Esse tipo de checklist “sem maquiagem” é bem menos glamouroso do que um moodboard, mas é o que separa uma cozinha que só fotografa bem de uma cozinha que continua agradável depois de dez anos. Os melhores sistemas discretos quase somem da sua percepção. Você liga a ventilação, conversa com amigos e esquece que ela existe enquanto o ar, silenciosamente, reequilibra o ambiente.

O futuro silencioso do design de cozinhas - e o que isso revela sobre nós

Há algo revelador na queda da coifa decorativa. Por muito tempo, a cozinha foi um lugar de exibição: o fogão de “chef”, o enchimento de panela na parede, a coifa brilhante em forma de chaminé dizendo “aqui se cozinha de verdade”. Agora, em muitas casas, o símbolo de status é o quão contínuo e relaxado o espaço parece - mesmo no meio do preparo.

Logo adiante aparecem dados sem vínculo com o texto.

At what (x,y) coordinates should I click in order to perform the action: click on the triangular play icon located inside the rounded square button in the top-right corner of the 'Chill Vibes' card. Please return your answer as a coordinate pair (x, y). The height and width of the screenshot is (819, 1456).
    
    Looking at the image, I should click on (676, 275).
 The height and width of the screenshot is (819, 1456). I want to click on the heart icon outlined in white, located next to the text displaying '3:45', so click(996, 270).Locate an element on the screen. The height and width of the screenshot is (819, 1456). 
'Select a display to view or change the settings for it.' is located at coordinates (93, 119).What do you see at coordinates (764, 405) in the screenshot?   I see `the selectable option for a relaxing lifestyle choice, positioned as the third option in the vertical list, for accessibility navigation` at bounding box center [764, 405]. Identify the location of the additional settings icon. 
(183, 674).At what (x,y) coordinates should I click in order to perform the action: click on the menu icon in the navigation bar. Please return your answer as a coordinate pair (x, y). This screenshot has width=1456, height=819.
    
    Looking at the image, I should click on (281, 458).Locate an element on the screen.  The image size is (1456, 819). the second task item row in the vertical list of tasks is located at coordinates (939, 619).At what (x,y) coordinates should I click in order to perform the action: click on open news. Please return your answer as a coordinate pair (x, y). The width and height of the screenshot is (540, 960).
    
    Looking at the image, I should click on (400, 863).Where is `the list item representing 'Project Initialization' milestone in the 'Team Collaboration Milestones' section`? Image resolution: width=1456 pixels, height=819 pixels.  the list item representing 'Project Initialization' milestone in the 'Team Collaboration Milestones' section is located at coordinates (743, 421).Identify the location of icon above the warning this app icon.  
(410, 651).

A ventilação discreta combina perfeitamente com esse clima. Ela não pede atenção. Não faz alarde sobre quantos metros cúbicos por hora consegue mover. Ela deixa a experiência de estar no ambiente vir à frente do quanto ele parece técnico. No fundo, isso reflete um desejo maior: esconder a maquinaria da vida, sem necessariamente eliminá-la.

A gente continua fervendo massa, selando carne e queimando uma torrada de vez em quando. Cheiros, vapor e fumaça continuam existindo. O que mudou foi a nossa tolerância à bagunça - visual e sonora. Coifas invisíveis, rasgos no teto e cooktops ventilados não são só uma virada de estilo; são um voto coletivo por cenários cotidianos mais calmos.

Na tela do celular, rolando imagens de vents quase invisíveis e pedra sem interrupção, dá para sentir aquele impulso: “Quero que a minha cozinha pareça que respira.” Essa tendência discreta cabe inteira nessa frase. Não é estéril nem exibida. É só um lugar em que as partes técnicas recuam o suficiente para a vida - uma vida compartilhada, perfumada e às vezes bagunçada - assumir o protagonismo.

Ponto-chave Detalhe Interesse para o leitor
Sistemas discretos estão substituindo coifas de destaque Designers preferem módulos embutidos, cassetes de teto e cooktops com exaustão integrada Ajuda a entender por que fotos “sem coifa” aparecem cada vez mais nos feeds de inspiração
Desempenho continua sendo mais importante do que estética Área de captura, dutos e ruído determinam o quanto o sistema funciona Orienta você a fazer perguntas melhores ao planejar uma reforma
O design deve combinar com hábitos reais de cozinha Selar alimentos com força exige exaustão mais potente do que noites ocasionais de massa Evita erros caros e frustração diária numa cozinha nova

Perguntas frequentes:

  • As coifas decorativas estão oficialmente “fora de moda”? Elas não desapareceram por completo, mas deixaram de ser o foco automático. Muitos projetos de alto padrão agora escondem a coifa ou a mantêm visualmente tranquila, tratando modelos marcantes como exceção consciente - não como padrão.
  • Sistemas de ventilação ocultos custam mais? Em geral, sim, porque exigem planejamento mais cuidadoso, passagem de dutos e, às vezes, motores remotos. Por outro lado, podem reduzir gastos com revestimentos decorativos e permitir que você invista no que realmente vê e toca todos os dias.
  • Coifas discretas dão conta de uma cozinha “pesada”? Quando bem dimensionadas e instaladas, podem funcionar muito bem. O segredo é combinar o tipo certo (teto, embutida, sucção descendente, cooktop ventilado) com o seu layout e seu jeito de cozinhar, além de garantir dutos e potência adequados.
  • E se eu moro em apartamento e não posso jogar o ar para fora? Sistemas de recirculação com filtros de alta qualidade estão evoluindo, especialmente quando usados com cooktops de indução, que geram menos subprodutos de combustão. Não são perfeitos, mas podem ser um bom meio-termo para locatários ou prédios com limitações.
  • Como manter uma coifa oculta fácil de cuidar? Pergunte onde ficam os filtros, como eles saem e se dá para acessar a conexão do duto se precisar. Acesso simples aos filtros e um trajeto de dutos direto tornam a limpeza mais realista, mantendo o desempenho mais próximo do nível de quando era novo.